I must have passed it dozens of times but had never noticed it before.

It was a church. The usual sort of ancient edifice, as scattered by the hundred across the ancient land. Surrounding it was the graveyard, fairly full and over the road stood the Vicarage.

The road itself was a small country lane that will have once seen the occasional horse and cart and a flurry of activity on a Sunday though rarely what might be called a good crowd.

The nameless resident cleric will have led a life of rural nonentity, his mechanical existence ordained by tradition and poverty. This was not a rich living. The parish sparsely populated. In return for a small stipend he administered a menu of rites and was not required to contribute with original thinking.

His small flock ruminated acceptance of this with equally unthinking obedience as they had always done.

The church was a few miles outside town and looking round from my vantage point I could count three or four other spires that will have represented the same countryside cameo, a fearful society ruled by the exploitation of ignorance.
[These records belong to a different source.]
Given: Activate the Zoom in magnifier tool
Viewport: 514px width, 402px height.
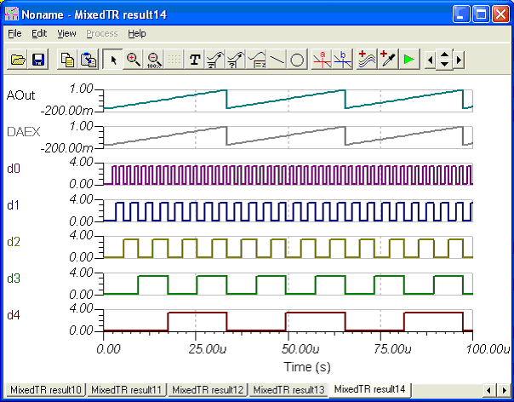Looking at the screenshot, I should [134, 60].
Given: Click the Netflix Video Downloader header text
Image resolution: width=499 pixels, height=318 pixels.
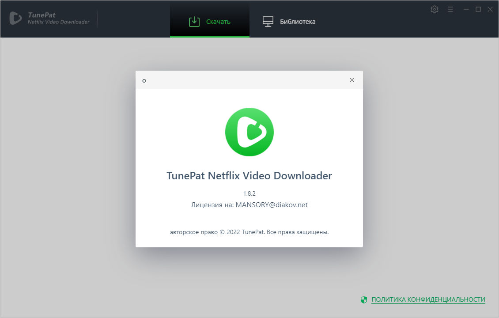Looking at the screenshot, I should (58, 22).
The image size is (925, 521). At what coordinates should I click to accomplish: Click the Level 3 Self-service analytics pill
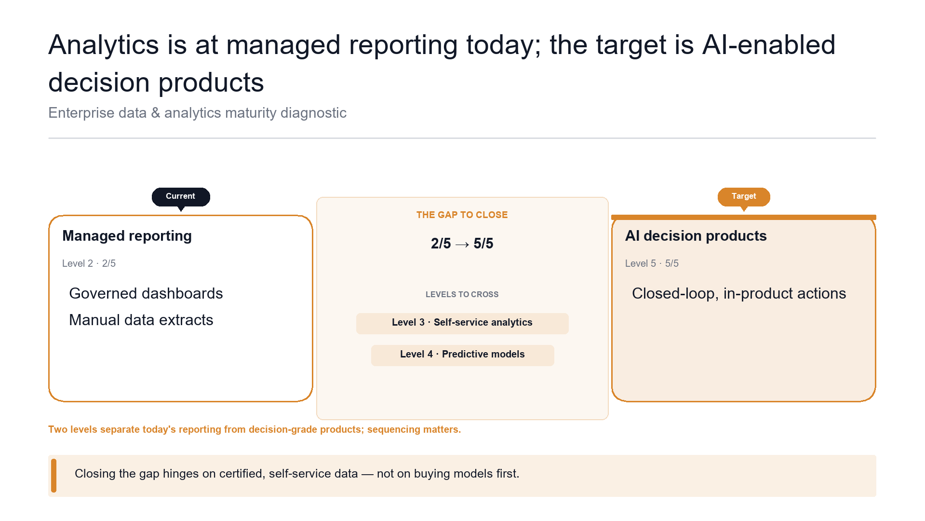pos(462,323)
I was on a train which passed within a hundred yards of the church across a field. The building of the railway line must have come as a huge shock to the parish, or at least to the clergyman. His peaceful existence shattered by progress, probably concurrent with a dwindling attendance caused by the move into town to the “railhead”.

The big silos of the sugar beet factory gazed down in contempt at the scene whilst dense white smoke emitted from tall chimney stacks.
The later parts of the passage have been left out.